E la prossima manifestazione di Trump, martedì, avrà luogo in Arizona, dove il Covid-19 sta esplodendo, ma dove il Governatore repubblicano non solo si rifiuta di stabilire l’obbligo di indossare le mascherine, ma sino a pochi giorni fa si rifiutava di consentire ai governi locali di imporre le loro regole.

La morale di questa storia è che la risposta singolarmente negativa dell’America al coronavirus non è soltanto la conseguenza di una cattiva dirigenza al vertice – sebbene decine di migliaia di vite sarebbero state salvate se avessimo un Presidente che avesse voluto misurarsi con i problemi anziché aspettare che sparissero da soli.

Ci stiamo anche comportando negativamente, come dimostra l’esempio della pellagra, perché c’è una traccia di lunga data, ostile alla scienza ed alla competenza, nella cultura americana – la stessa traccia che ci marca, caso unico, come indisponibili ad accettare l’evoluzionismo o a riconoscere la minaccia del cambiamento climatico.

Non siamo una nazione di gente che professa l’ignoranza: molti, probabilmente la maggioranza degli americani sono disponibili ad ascoltare gli esperti e ad agire responsabilmente. Ma all’interno della nostra società c’è una fazione bellicosa che rifiuta di riconoscere i fatti scomodi e sgradevoli, preferendo credere che gli esperti stiano in qualche modo cospirando contro di loro.

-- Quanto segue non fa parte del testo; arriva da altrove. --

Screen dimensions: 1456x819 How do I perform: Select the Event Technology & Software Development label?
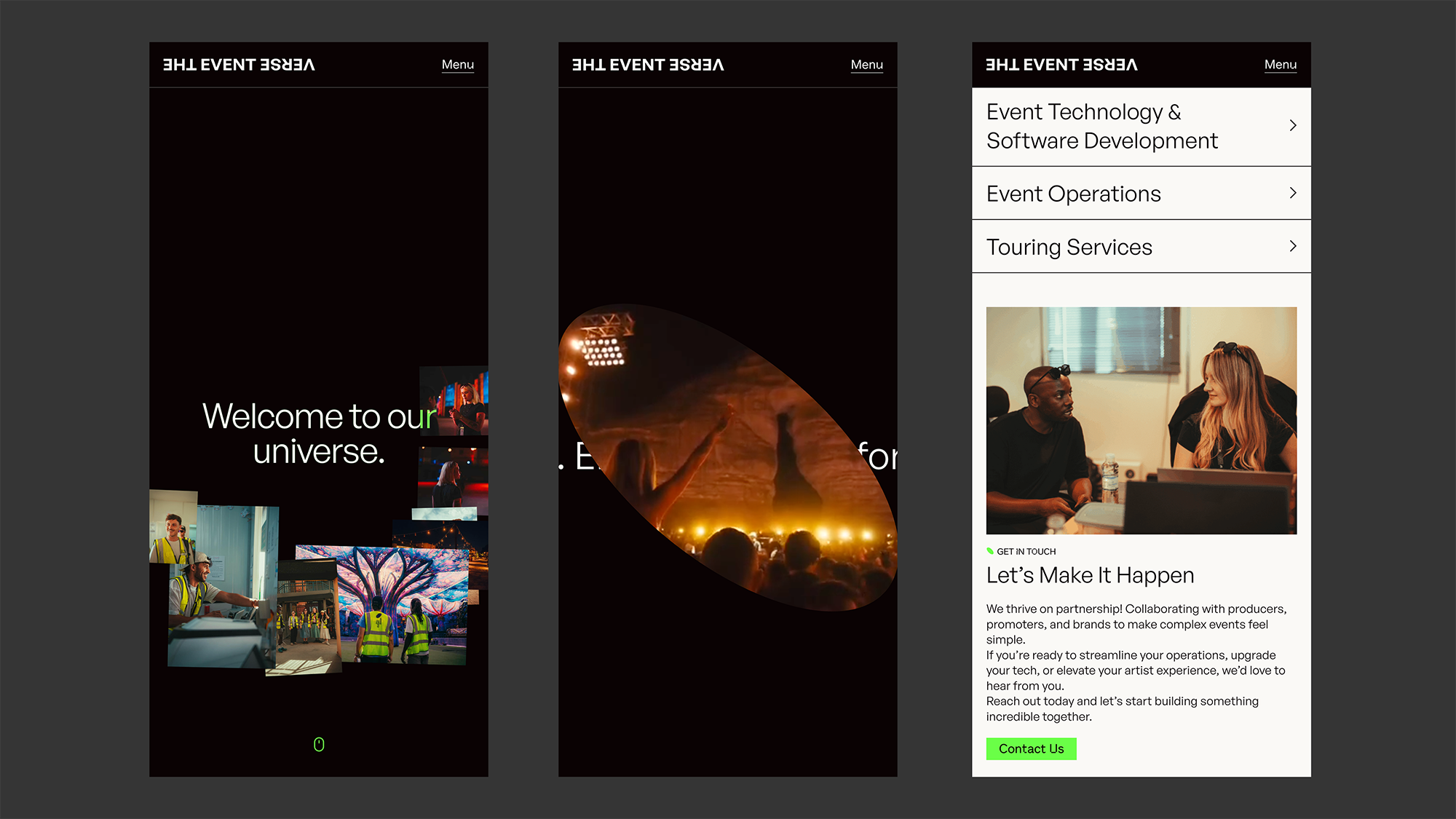[1101, 126]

Non solo Trump non ha saputo essere all’altezza della sfida politica costituita dal Covid-19. Con le sue parole e con le sue azioni – in particolare con il suo rifiuto di indossare la mascherina – ha incoraggiato e rafforzato quella traccia di anti razionalità dell’America.

E questo rifiuto della competenza, della scienza e in generale della responsabilità, sta facendo tante vittime.